Narcose d’Aïcha M’Barek et Hafiz Dhaou. Photo Blandine Soulage.
En alternance répétitive, obstinément sur de grandes traversées rectilignes et parallèles du plateau, les trois danseur.se.s se livrent d’abord longuement à cette aimantation. Un vertige se crée, combinant la logique d’une force supérieure implacable, manipulatrice, et pourtant ce que chaque sujet dansant sauvegarde de singularité propre dans cette circulation. Les cassures, les segmentations, les fléchis jusqu’à la pliure, les déjetés des ceintures, attestent de la radicalité de ce balayage, porté par le fracas électronique d’Haytem Achour, composant en live. Les lumières de Xavier Lazarini contribuent à aiguiser les flèches d’une fragilisation des repères corporels, assumée.

Narcose, de Aïcha M’Barek et Hafiz Dhaou. Photo Blandine Soulage.
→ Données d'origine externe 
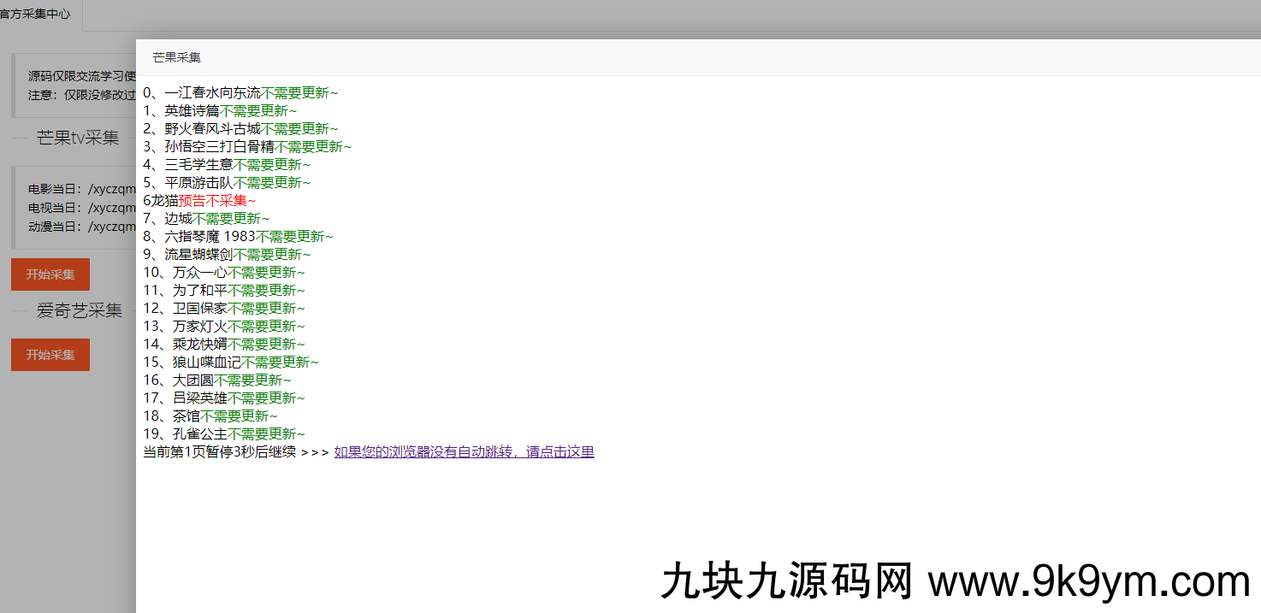1261x613 pixels.
Task: Click the 电影当日 path line
Action: point(81,189)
Narcose est la pièce d’un grand déménagement, d’une forte traversée, où les chorégraphes paraissent s’être arrachés. Il n’est pas vain de croire en les puissances débordantes du mouvement ramené à un principe premier, plutôt qu’à la bonne volonté d’une mise en scène de rôles composés. Remarquons comment, dans cette pièce, ces chorégraphes renoncent eux-mêmes à investir le plateau. Ainsi induisent-ils une dissociation sans doute féconde avec l’engagement remarquable de leurs collaborateurs en scène.

Narcose, d’Aïcha M’Barek et Hafiz Dhaou. Photo Blandine Soulage.
Quelques-uns de leurs vieux démons les rattrapent néanmoins en seconde partie, quand certaines attitudes sont soulignées, certains tableaux appuyés. C’est qu’il va s’agir, cette fois, d’en revenir à une représentation plus illustrative. Un état de transe divagante venant d’être porté patiemment à son comble, celui-ci permet alors de déchaîner un tourbillon de vignettes, saynètes, incrustations, où par brefs flashs visuels, va déferler un chaos de séquences fantasmées, bouffées oniriques, spasmes psychiques, révoltes insurgées, éclats et dénonciations. C’est toute une effervescence critique, qui alerte sur un état du monde aujourd’hui extrêmement dangereux. Pas un instant, on ne doute de la sincérité des préoccupations d’Hafiz Dhaou et Aïcha M’Barek, dans cette attitude de mobilisation publique.